RAG Authorization
Retrieval-augmented generation pipelines retrieve documents from a data set and hand them to the model as context. If the data set contains anything the asking user shouldn't see, the model will happily summarize it back to them. The fix is to filter retrieval results by the user's permissions before the model ever sees them.
The pattern
- The user asks the agent a question.
- The retriever pulls candidate documents (vector search, keyword, hybrid).
- OpenFGA filters the candidates: for each candidate
doc:X, check whetheruser:Yhascan_view. Or call list-objects once to get the full set of documents this user can read, then intersect. - Only the surviving documents are passed to the model as context.
The same model and prompt now produce different — and correct — answers per user, because the context they see is scoped to what they're allowed to see.
Simplified model
type user
type folder
relations
define parent: [folder]
define viewer: [user]
define can_view: viewer or can_view from parent
type document
relations
define parent: [folder]
define viewer: [user]
define can_view: viewer or can_view from parent
Folders nest arbitrarily deep — a viewer on a top-level folder inherits can_view on every descendant folder and document.

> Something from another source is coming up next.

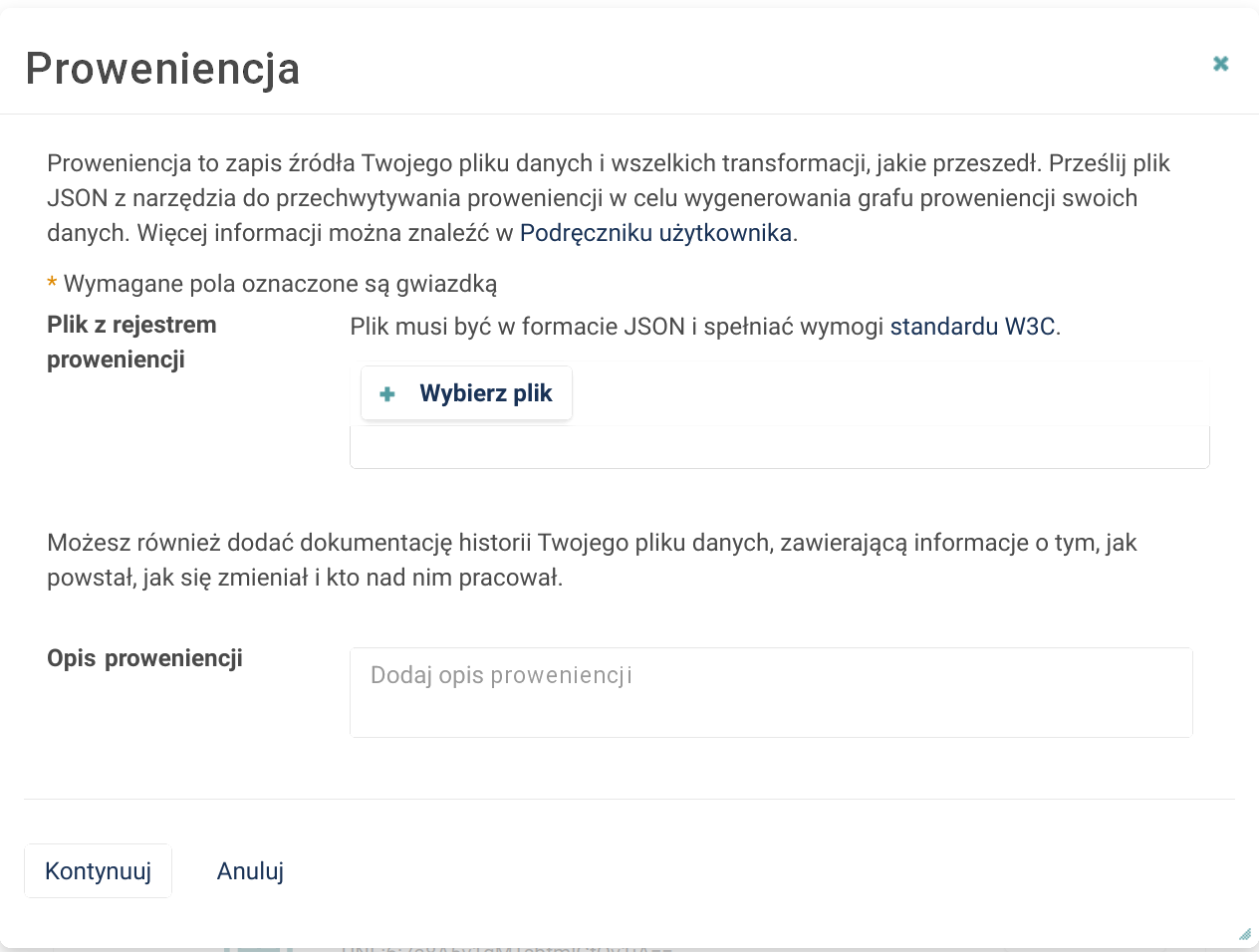
Task: Click the intro paragraph starting Proweniencja to zapis
Action: tap(608, 198)
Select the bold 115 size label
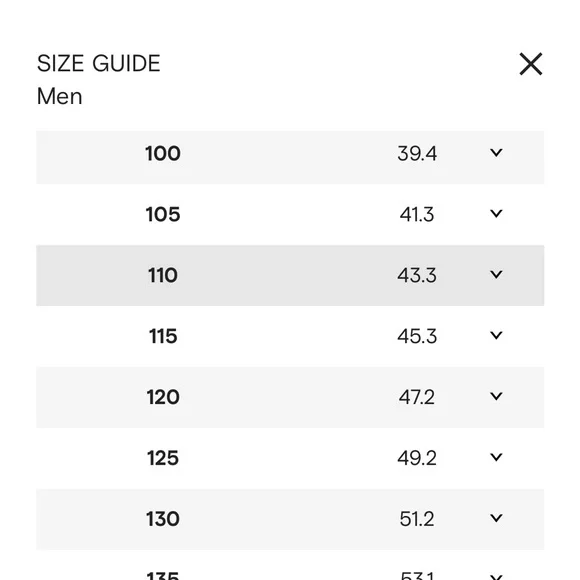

Before retrieval reaches the model, call list-objects(user:alice, can_view, document) to get every document Alice can read, then intersect with the retriever's candidate set.

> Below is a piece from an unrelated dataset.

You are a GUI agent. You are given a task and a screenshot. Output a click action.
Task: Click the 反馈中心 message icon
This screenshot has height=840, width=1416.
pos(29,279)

Why list-objects matters here
For small set of documents, per-document checks are fine. For larger ones, list-objects is dramatically cheaper: one call returns the full set of documents the user can read, and you intersect that with the retriever's candidates. This is exactly the case OpenFGA's reverse queries are designed for.
Conditions and contextual data
If access depends on document attributes (classification, region, time window) as well as relationships, use conditions and contextual tuples. Both are evaluated at check time without round-tripping back to your application.